The basic answer to this is yes. You do need to be cautious because alcohol can interact with medications. Many medications used to treat bipolar disorder have sedative effects and alcohol will usually exaggerate this sedation or drowsiness. A good rule of thumb is that you are likely to find that each drink is worth two compared to how it would usually affect you if you were not on the treatment. However, most longer term medications would not prevent you drinking moderate amounts of alcohol. There is an element of trial and error because individuals vary in their tolerance of alcohol and medicines. Most people manage to find whether they can tolerate reasonably a small amount of alcohol in combination with their medication. Drinking and driving is dangerous for everyone but if you are also taking medication then you are at much higher risk of having an accident and you are breaking the law if you are not capable of driving because of the combined effects of alcohol and drugs.

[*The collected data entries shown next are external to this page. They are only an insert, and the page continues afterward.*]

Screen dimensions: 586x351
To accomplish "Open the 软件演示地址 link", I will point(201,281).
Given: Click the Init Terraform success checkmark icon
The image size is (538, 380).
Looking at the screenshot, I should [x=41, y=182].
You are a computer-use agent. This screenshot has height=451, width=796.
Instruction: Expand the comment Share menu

Alcohol and manic depression interact in other ways apart from the medication issue. About a quarter of manic depressives report serious problems with alcohol use. This may be because they are trying to ‘self-medicate’, i.e. they are trying to reduce their symptoms by drinking. This can be to reduce anxiety, dull depression or sedate mania. Chronic high use of alcohol runs the risk of addiction and the well-known physical and mental complications of alcoholism.

The main difficulty that people find with drinking less is that so much social life revolves around drinking alcohol and most of us like to drink as it makes social situations easier and more enjoyable. However, it is worth thinking about whether you can have some social life that does not include alcohol. Exercise and sport tend not to include alcohol (at least beforehand!) but finding good avenues to socialise that don’t include alcohol can be good for your mood all round, not just because you are drinking less.

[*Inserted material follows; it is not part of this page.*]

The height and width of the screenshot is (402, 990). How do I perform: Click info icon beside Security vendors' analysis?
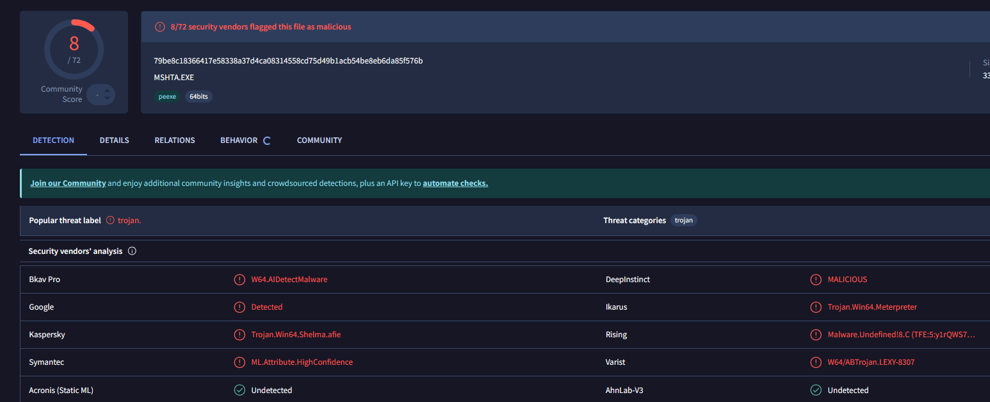(x=132, y=251)

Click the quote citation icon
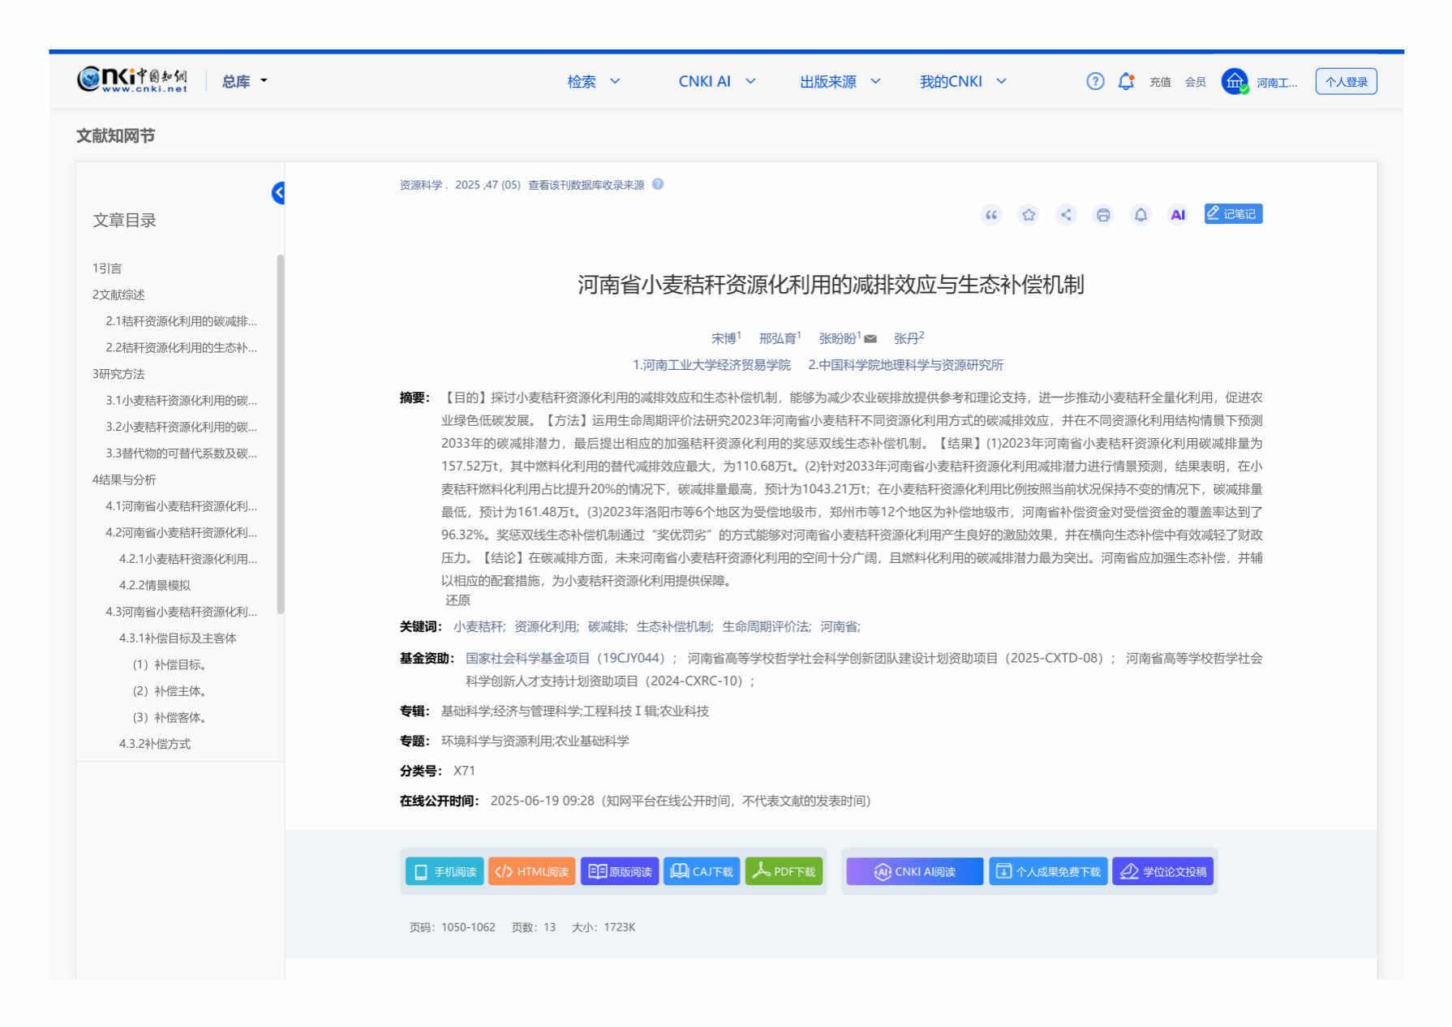tap(990, 215)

6.32 Why can’t I think as well as I used to before I developed manic depression?

Several studies have shown that people with manic depression tend to do less well on tests of ‘cognitive function’, i.e. thinking skills (e.g. IQ type tests). Although on average manic depressives do less well than the general population there is a wide range (as there is in the whole population) so that many with the illness are still doing better than average.

We do not know the cause of this problem. It is possible that whatever the brain change is that causes the manic depression also causes the cognitive changes. Brain scans of people with manic depression tend on average to show more minor problems than those of other people–for example on the most sensitive magnetic scans more small areas tend to ‘light up’. We do not know the meaning of this, although possibly there is a blood flow problem. However, you could not look at a scan and say ‘that person has manic depression and that one does not’ and there is no particular area of the brain of manic depressives on which everyone has a bright spot. Some of these differences may explain why a number of people with bipolar illness have problems with memory and concentration, even when they are not depressed or manic.

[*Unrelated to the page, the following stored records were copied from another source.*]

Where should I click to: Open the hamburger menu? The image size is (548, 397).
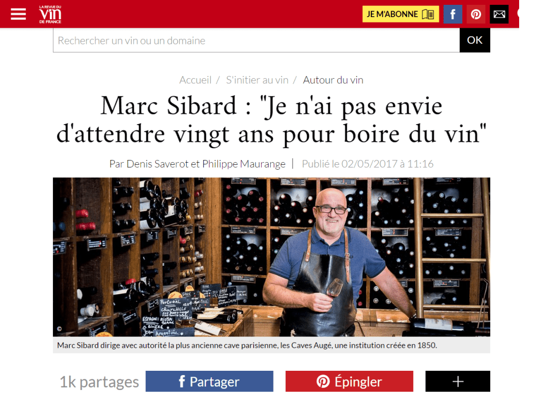(18, 14)
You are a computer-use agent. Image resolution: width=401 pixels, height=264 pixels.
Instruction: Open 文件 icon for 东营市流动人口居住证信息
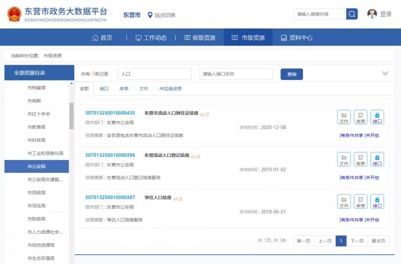pyautogui.click(x=344, y=117)
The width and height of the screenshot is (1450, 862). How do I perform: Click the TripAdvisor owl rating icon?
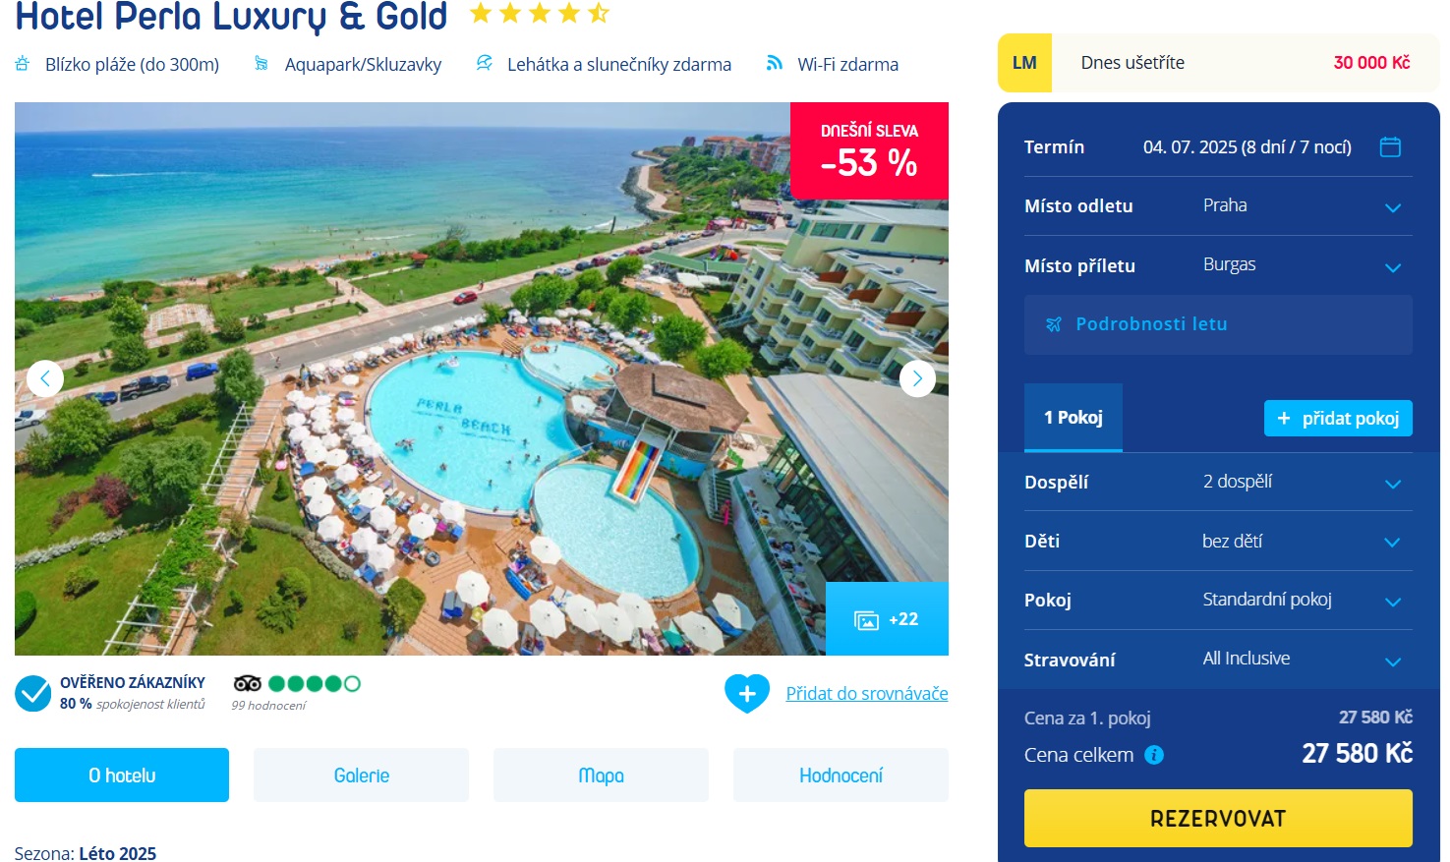pos(248,683)
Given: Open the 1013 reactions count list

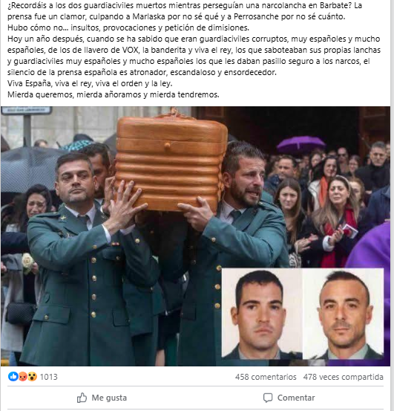Looking at the screenshot, I should 49,377.
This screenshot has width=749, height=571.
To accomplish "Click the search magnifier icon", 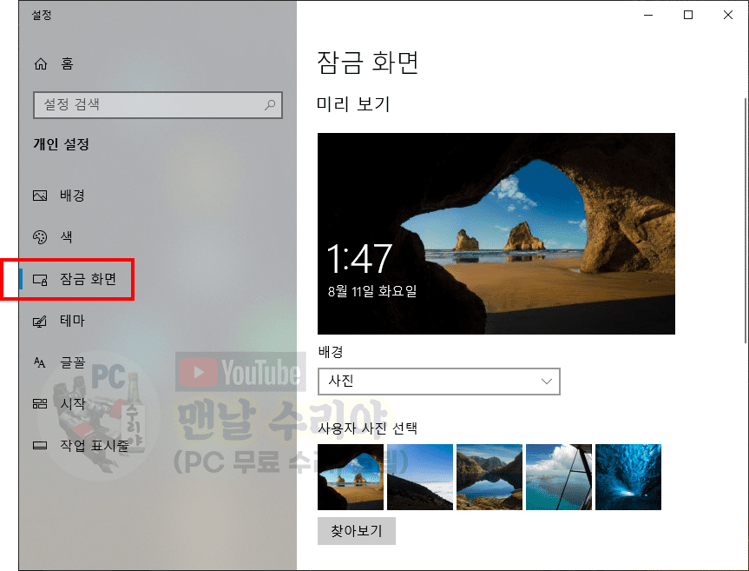I will (x=270, y=105).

The other obvious possibility is that the medicines may affect the brain. Certainly if you get a toxic level of lithium you will be generally physically ill and you can damage the brain. This is why it is so important to monitor the levels carefully so that you never have toxic levels. On the other hand, there are some interesting studies suggesting that lithium may help to protect brain cells if they are damaged by a stroke, or even protect against Alzheimer’s dementia.

The other medicines–particularly the older antipsychotics–can have effects on the brain which cause sluggish thinking which is why most patients and doctors prefer the newer antipsychotics.

What can you do about this? Probably the more episodes of illness that you have the more likely you are to suffer the ‘brain’ problems and so doing all you can to avoid relapse is important. Also on the general principle of ‘use it or lose it’, keeping your mind interested, involved and active must be worthwhile for all of us.